This administrative and highly official looking document is the Warrant of Removal of Margaret Adams and her four children, from their
home of Newcastle to Belfast in February 1857.
The laws of settlement and removal were a major part of 19th
century legislation designed to deal with the very poor and the homeless. The
laws dated back to 1662* and gave local authorities the power to remove anyone
without what was known as 'the right to settlement' and who seemed likely to
become a financial burden. Anyone born outside of the area they were living in
only became entitled to the right to settlement by meeting certain conditions
and this generally didn’t take into account the length of time they had been
living in the area or their connections with the area. As with much legislation
designed to restrict movement and migration it was only concerned with the very
poor. The historian Robert Humphreys suggests that the settlement and removal
laws were used to '[contain] the poor within predictable geographical pockets'.
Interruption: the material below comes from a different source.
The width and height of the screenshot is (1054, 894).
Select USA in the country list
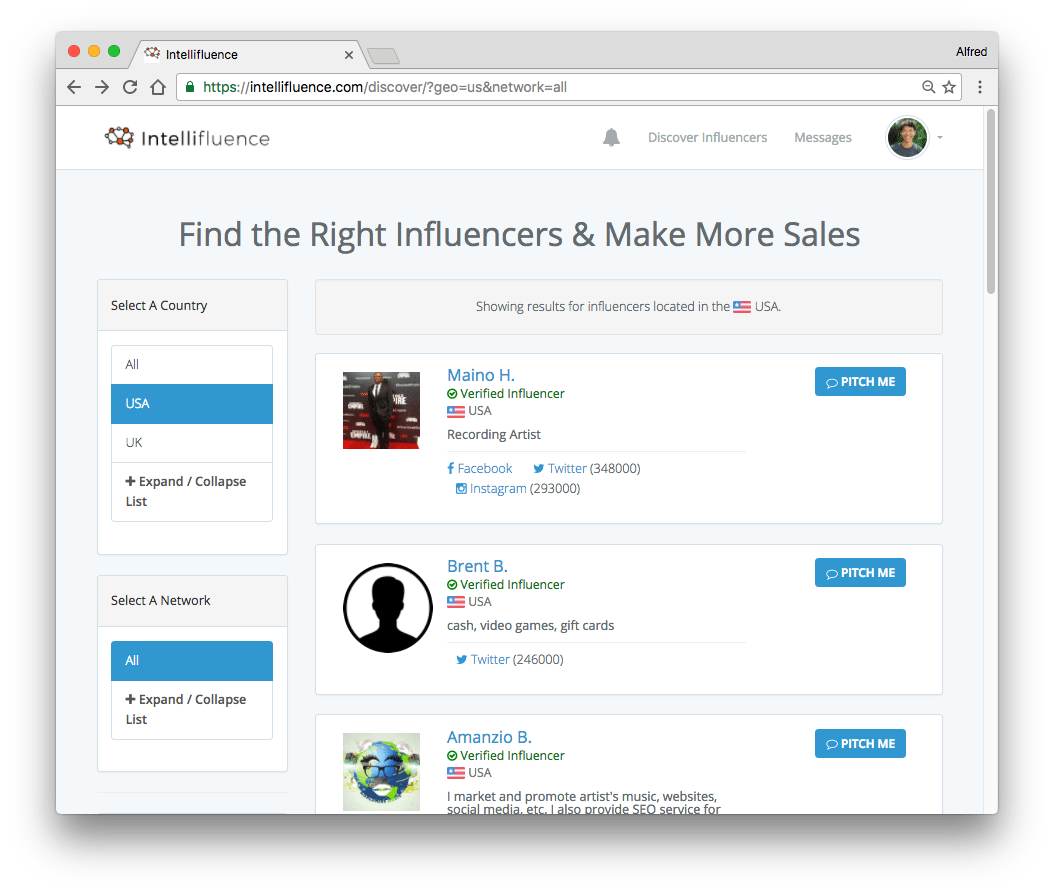tap(192, 404)
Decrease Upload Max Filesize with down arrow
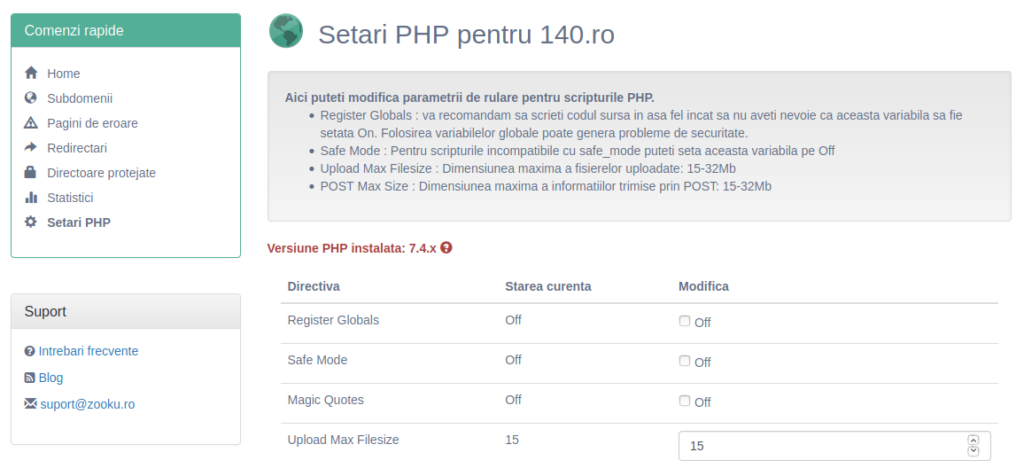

The removal laws were only applicable to the very poor and destitute
and many of the people targeted through the laws would have been in a position
of homelessness (which is why we're interested in these records). What's more,
the act of forcibly removing individuals and often whole families hundreds of
miles to places where they may have had little or no family or friends would
have undoubtedly pushed many more people into homelessness. Women, particularly
pregnant women and mothers with young children, tended to be most affected by
the laws of removal in the 19th century (of the warrants of removal for 1857 at
Tyne and Wear two thirds were issued to women). This is due in large part to
the brutal reason that women with young children would be more in need of
charity than single adults.
At first glance, there's little we can learn about Margaret Adams from
the document. For a piece of paper that marked such a monumental upheaval in a
person's life, the removal warrant left little space to record much about that
person. We know that Margaret was a widow, that she had four children aged 3 to
12 (all named on the record) and that they were living in All Saints parish in
Newcastle (this parish covers the area near Newcastle Quayside). The record
also tells us that Margaret left Belfast around 17 years previously. We can also
assume that she was illiterate as, in the space left for her signature, she has
written an X.
Most of the people who were removed from Newcastle in that same year
tend to disappear again from historical records – the removal order serving as
the only testament to the fact that they ever called Newcastle their home. We
had assumed it would be much the same case with Margaret Adams, particularly
given that her name isn't very distinctive and would quite easily be lost
amongst the many other 'Margaret Adams' in the census. However, to our
surprise, a quick search brought her up, top of the list, in 1851 living in a
house on Butcher Bank, a busy working-class area in the heart of Newcastle,
with three of her children (the youngest, Isabella, was yet to be born at this
point) and her husband, William Adams, a boilermaker, also born in Belfast.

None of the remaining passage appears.